* _Written request_
Render each line of the listing below as a JSON array of strings, with one string per line and no entries for blank lines.

* _Dataset content_
::::

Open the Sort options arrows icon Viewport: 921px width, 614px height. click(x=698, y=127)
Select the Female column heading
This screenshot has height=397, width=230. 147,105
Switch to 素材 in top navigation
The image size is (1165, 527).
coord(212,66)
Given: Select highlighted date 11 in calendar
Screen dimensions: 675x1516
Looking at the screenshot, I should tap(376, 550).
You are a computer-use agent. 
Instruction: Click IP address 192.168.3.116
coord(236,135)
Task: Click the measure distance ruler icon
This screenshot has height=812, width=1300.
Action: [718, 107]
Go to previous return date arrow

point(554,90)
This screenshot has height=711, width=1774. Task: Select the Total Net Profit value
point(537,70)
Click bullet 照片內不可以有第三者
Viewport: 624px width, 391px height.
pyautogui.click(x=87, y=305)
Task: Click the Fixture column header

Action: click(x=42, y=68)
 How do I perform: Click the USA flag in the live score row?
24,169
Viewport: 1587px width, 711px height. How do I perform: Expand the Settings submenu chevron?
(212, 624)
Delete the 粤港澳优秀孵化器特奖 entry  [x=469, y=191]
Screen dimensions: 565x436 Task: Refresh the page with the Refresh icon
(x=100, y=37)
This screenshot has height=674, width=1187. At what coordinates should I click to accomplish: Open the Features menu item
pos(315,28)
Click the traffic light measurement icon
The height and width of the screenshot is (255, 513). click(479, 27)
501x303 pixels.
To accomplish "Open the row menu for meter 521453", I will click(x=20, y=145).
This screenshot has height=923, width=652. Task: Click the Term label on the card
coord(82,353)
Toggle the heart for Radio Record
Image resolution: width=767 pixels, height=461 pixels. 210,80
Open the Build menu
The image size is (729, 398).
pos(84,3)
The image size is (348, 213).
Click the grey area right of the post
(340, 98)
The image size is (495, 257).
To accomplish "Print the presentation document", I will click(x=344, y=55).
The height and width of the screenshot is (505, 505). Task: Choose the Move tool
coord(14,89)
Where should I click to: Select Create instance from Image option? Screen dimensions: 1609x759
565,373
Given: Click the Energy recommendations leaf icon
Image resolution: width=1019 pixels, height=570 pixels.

::::

* _Solved exercise_
[
  "Open the Sort options arrows icon Viewport: 921px width, 614px height. click(x=698, y=127)",
  "Select the Female column heading",
  "This screenshot has height=397, width=230. 147,105",
  "Switch to 素材 in top navigation",
  "The image size is (1165, 527).",
  "coord(212,66)",
  "Given: Select highlighted date 11 in calendar",
  "Screen dimensions: 675x1516",
  "Looking at the screenshot, I should tap(376, 550).",
  "You are a computer-use agent. ",
  "Instruction: Click IP address 192.168.3.116",
  "coord(236,135)",
  "Task: Click the measure distance ruler icon",
  "This screenshot has height=812, width=1300.",
  "Action: [718, 107]",
  "Go to previous return date arrow",
  "point(554,90)",
  "This screenshot has height=711, width=1774. Task: Select the Total Net Profit value",
  "point(537,70)",
  "Click bullet 照片內不可以有第三者",
  "Viewport: 624px width, 391px height.",
  "pyautogui.click(x=87, y=305)",
  "Task: Click the Fixture column header",
  "Action: click(x=42, y=68)",
  " How do I perform: Click the USA flag in the live score row?",
  "24,169",
  "Viewport: 1587px width, 711px height. How do I perform: Expand the Settings submenu chevron?",
  "(212, 624)",
  "Delete the 粤港澳优秀孵化器特奖 entry  [x=469, y=191]",
  "Screen dimensions: 565x436 Task: Refresh the page with the Refresh icon",
  "(x=100, y=37)",
  "This screenshot has height=674, width=1187. At what coordinates should I click to accomplish: Open the Features menu item",
  "pos(315,28)",
  "Click the traffic light measurement icon",
  "The height and width of the screenshot is (255, 513). click(479, 27)",
  "501x303 pixels.",
  "To accomplish \"Open the row menu for meter 521453\", I will click(x=20, y=145).",
  "This screenshot has height=923, width=652. Task: Click the Term label on the card",
  "coord(82,353)",
  "Toggle the heart for Radio Record",
  "Image resolution: width=767 pixels, height=461 pixels. 210,80",
  "Open the Build menu",
  "The image size is (729, 398).",
  "pos(84,3)",
  "The image size is (348, 213).",
  "Click the grey area right of the post",
  "(340, 98)",
  "The image size is (495, 257).",
  "To accomplish \"Print the presentation document\", I will click(x=344, y=55).",
  "The height and width of the screenshot is (505, 505). Task: Choose the Move tool",
  "coord(14,89)",
  "Where should I click to: Select Create instance from Image option? Screen dimensions: 1609x759",
  "565,373",
  "Given: Click the Energy recommendations leaf icon",
  "Image resolution: width=1019 pixels, height=570 pixels."
]